Short problem 1: Reproduce the dataset entries verbatim, everything from the line containing "Align text to the left" down to the end of the entries, both ends included. Omit the pictures from your copy.

━━ Source passage

A method of producing a spatialized stereo audio file from an original stereo audio file comprises creating a data base of impulse responses realised in at least one physical space divided into left, right, front, back, up and down sides relative to a sound acquisition position, with at least one pair of acquisition microphones placed at the sound acquisition position, with at least two pairs of source loudspeakers placed at sound source positions; the sound acquisition position is situated at the left-right median plane of the physical space, the sound source positions are distributed symmetrically by pairs relative to the sound acquisition position, the data base of impulse responses comprising at least one left/right impulse response pair, the left and right impulse responses being obtained by a deconvolution of the direct acquired signal from all the source loudspeakers distributed at the respective left and right side of the physical space.

Description

    RELATED APPLICATIONS
  • This application is a continuation of U.S. patent application Ser. No. 15/373,617, filed Dec. 9, 2016 and titled “TRANSAURAL SYNTHESIS METHOD FOR SOUND SPATIALIZATION,” which is a Continuation-In-Part of U.S. patent application Ser. No. 14/377,935, filed Aug. 11, 2014 and titled “TRANSAURAL SYNTHESIS METHOD FOR SOUND SPATIALIZATION,” which is the U.S. National Stage application under 35 U.S.C. § 371 of International Application No. PCT/FR2013/050278, filed Feb. 11, 2013 and titled “TRANSAURAL SYNTHESIS METHOD FOR SOUND SPATIALIZATION,” which claims the benefit of priority to French Application No. 12/51328, filed Feb. 13, 2012, the disclosures of which are hereby incorporated by reference in their entireties. Any and all applications for which a foreign or domestic priority claim is identified in the Application Data Sheet of the present application are hereby incorporated by reference under 37 CFR 1.57.

━━━━

Short problem 2: In the patent abstract, where is the sound acquisition position situated?

━━ Dataset rows

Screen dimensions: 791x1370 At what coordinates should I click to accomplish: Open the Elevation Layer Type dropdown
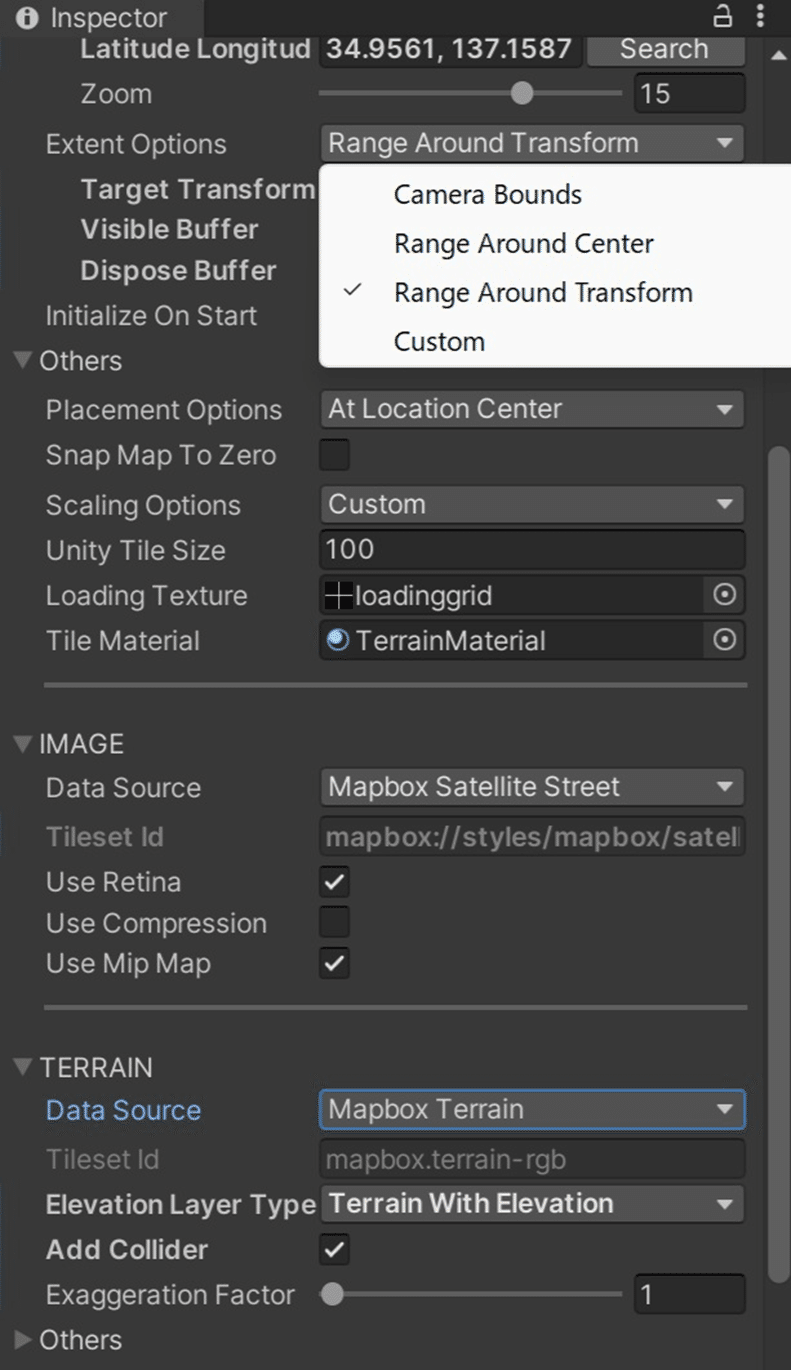pos(531,1204)
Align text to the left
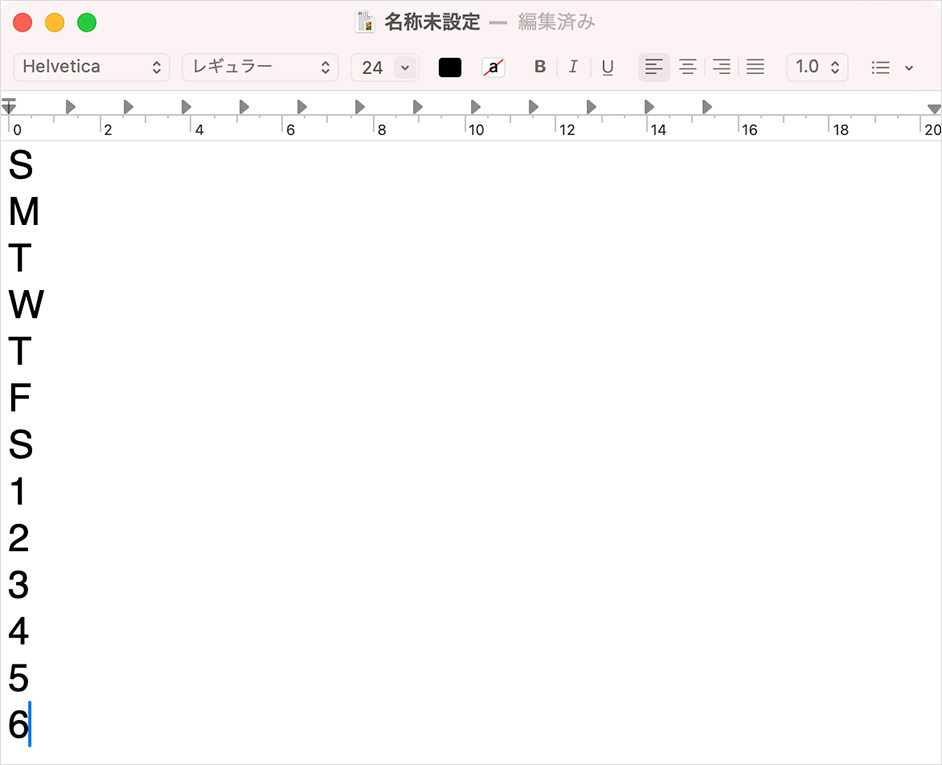The height and width of the screenshot is (765, 942). pyautogui.click(x=654, y=67)
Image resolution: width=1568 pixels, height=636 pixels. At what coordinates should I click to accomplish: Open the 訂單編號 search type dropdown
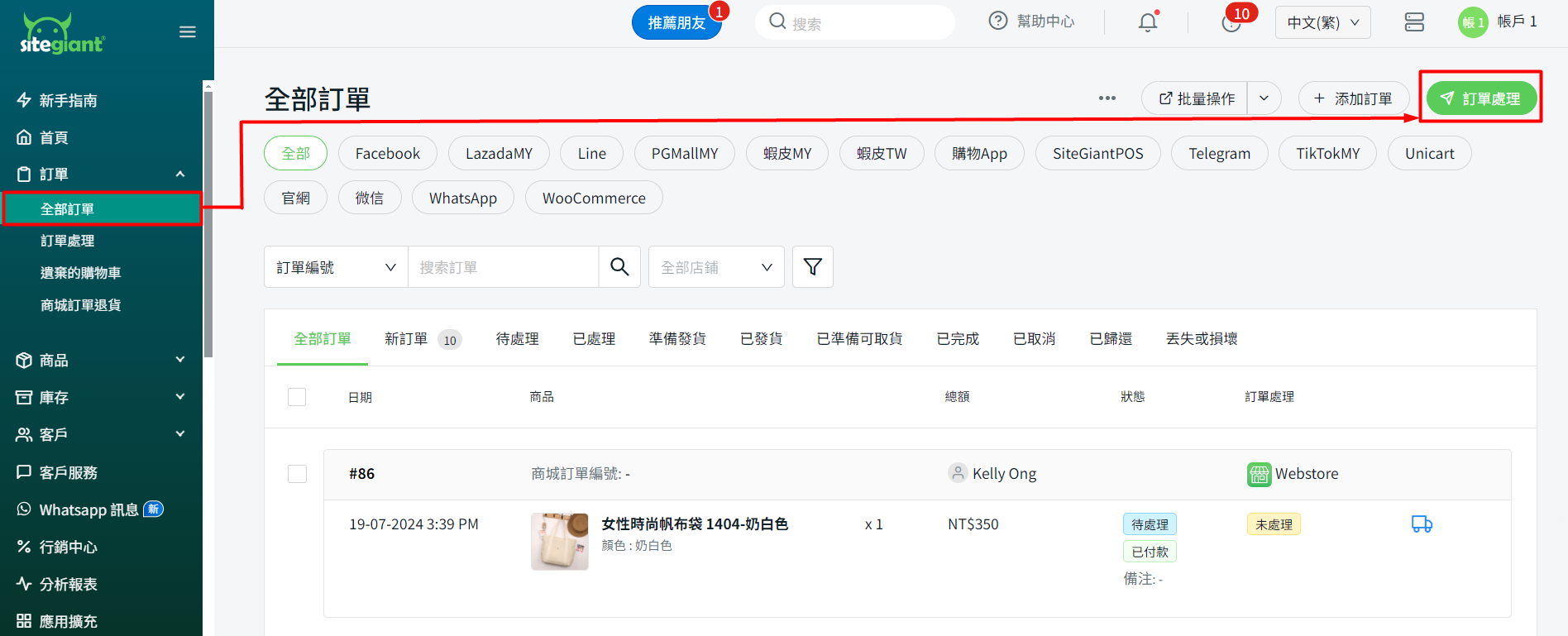click(x=336, y=267)
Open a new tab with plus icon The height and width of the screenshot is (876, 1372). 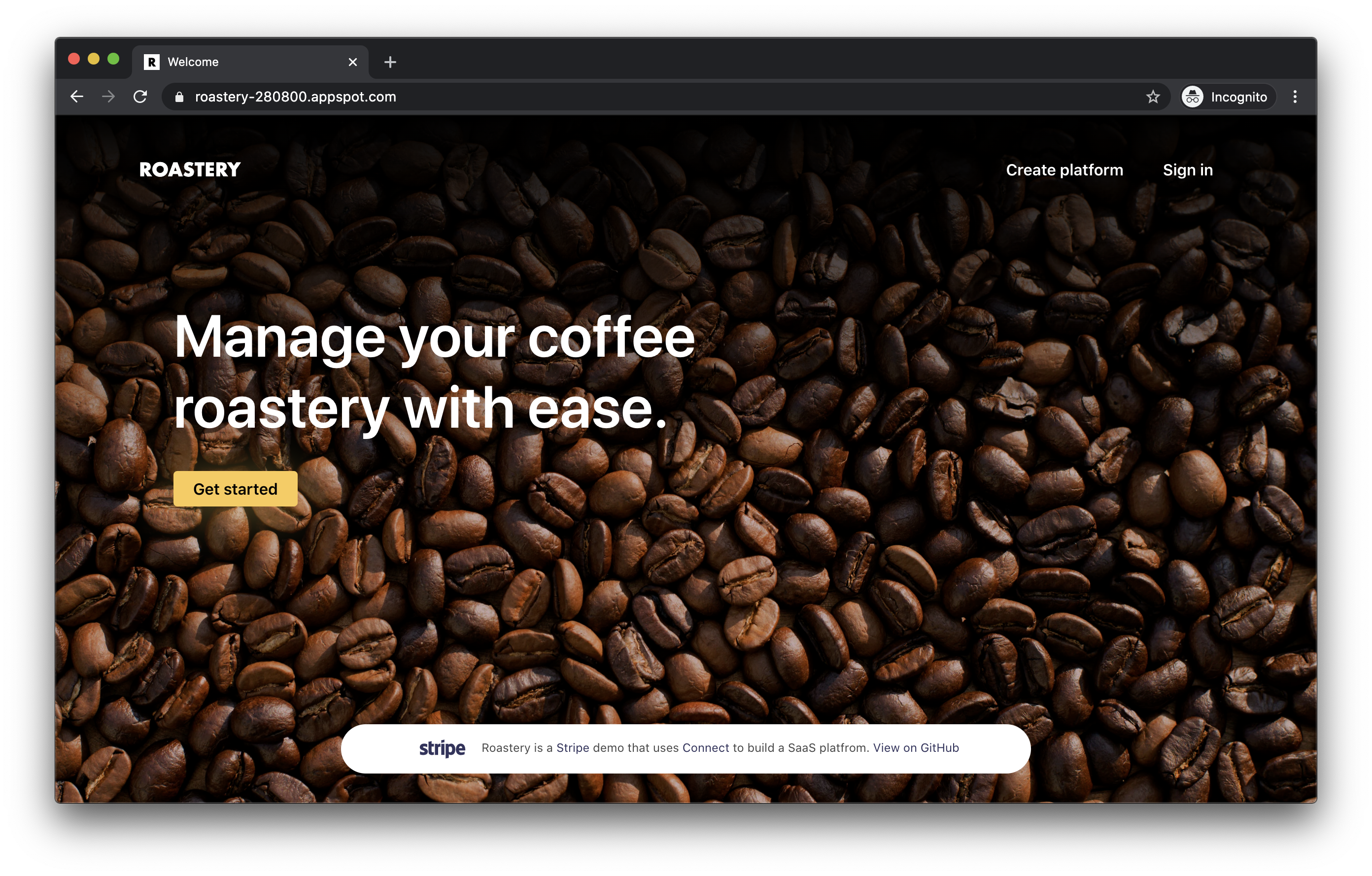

━━━━

Correct answer 1:
Align text to the left
The height and width of the screenshot is (765, 942). pyautogui.click(x=654, y=67)
Image resolution: width=1568 pixels, height=636 pixels. At what coordinates should I click to accomplish: Open the 訂單編號 search type dropdown
click(x=336, y=267)
Open a new tab with plus icon The height and width of the screenshot is (876, 1372). 

Correct answer 2: At the left-right median plane of the physical space.